Modi and his party insist that the temple in Ayodhya is not just for Hindus but for the whole nation and is part of India’s cultural renaissance.
Some Muslim families in Ayodhya are leaving town next week out of caution as Hindus flock to the temple from across the country. Hotel prices in and around the small town have skyrocketed. Chartered flights are crowding its recently opened airstrip.
“There’s a lot of craze among people; people are waiting for the temple to open. They’re running out of patience at this time because this is a big, big civilizational moment,” said Ravi Karkala, a member of the temple’s trust.
It’s also a big moment for Modi’s party, the BJP, which led a grassroots movement in the 1980s and 90s to build a Ram temple in Ayodhya. The party rose to prominence in the years following the demolition, promising voters that they would build a Ram temple on the controversial site.
While other parties dithered on the issue, “the BJP’s commitment for Ram temple, BJP’s commitment for the cause of Hindus has been unchallenged, and there has been no wavering,” said Sanjay Kumar, a political scientist with the Center for the Study of Developing Societies in New Delhi.
The BJP has delivered on its promise — just in time for polls. Kumar said the Ram temple will greatly influence the upcoming electoral contest where Modi seeks a third term.
“There are other factors which will help BJP, but if you compare the standalone Ram temple as an issue…this is going to be the biggest factor,” he said.
In the days leading up to the temple’s inauguration, media networks are carrying wall-to-wall coverage about the preparations in Ayodhya, much of it gleeful and celebratory in tone.

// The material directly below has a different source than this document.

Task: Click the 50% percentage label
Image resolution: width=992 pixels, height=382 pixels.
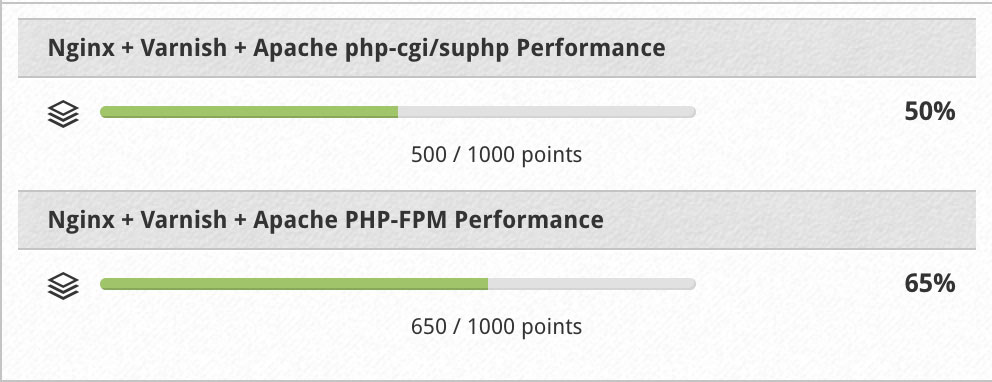Action: tap(929, 112)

Some of India’s top industrialists and celebrities are set to attend next week’s ceremony alongside Hindu nationalist leaders. In neighborhoods across India, residents are organizing streaming parties to watch the consecration ceremony live and going door-to-door to distribute sweets and grains of rice considered auspicious.
This sense of euphoria would have been unimaginable in the 1990s and early 2000s, Kumar said, when not many Indians approved of the demolition of the Babri mosque. To defuse tensions, many citizens wanted a hospital to be built on the disputed site, he said.

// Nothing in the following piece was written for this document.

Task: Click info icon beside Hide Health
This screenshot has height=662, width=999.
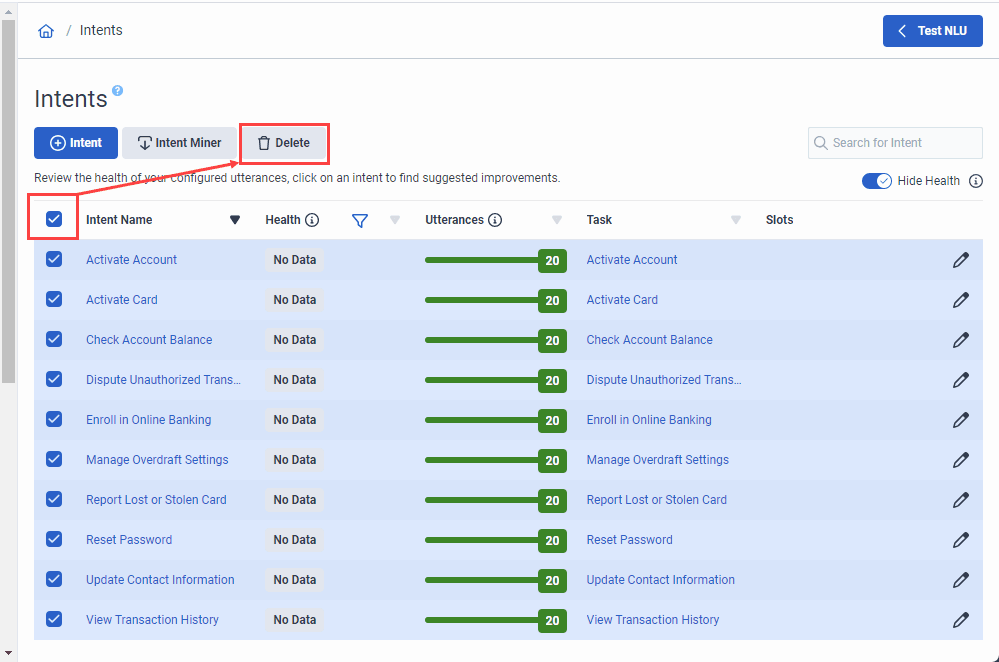Action: click(976, 181)
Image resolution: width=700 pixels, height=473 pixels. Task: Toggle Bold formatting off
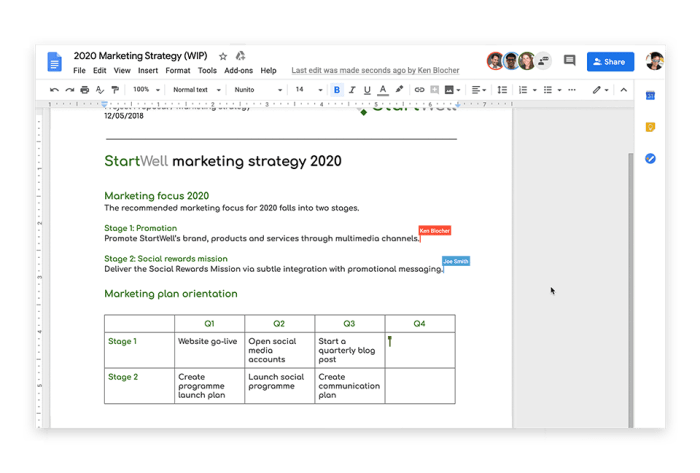(x=337, y=90)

That has changed. The political mood has shifted to the right, and the fringe ideology of Hindu nationalism, or Hindutva, is front and center.
“Hindutva politics is the mainstream politics. Hindutva is the way to move ahead. All political parties are trying to toe that line,” Kumar said.
The shrine is “a symbol of religious triumphalism, a sign that this is becoming ever more a Hindu-first country,” author Ramachandra Guha, a vocal critic of Modi, wrote in a recent op-ed.
Along with the consecration of a temple, “it’s also the consecration of religion in politics,” political scientist Hasan said. It “marks a decisive moment in the creation of a majoritarian nation.”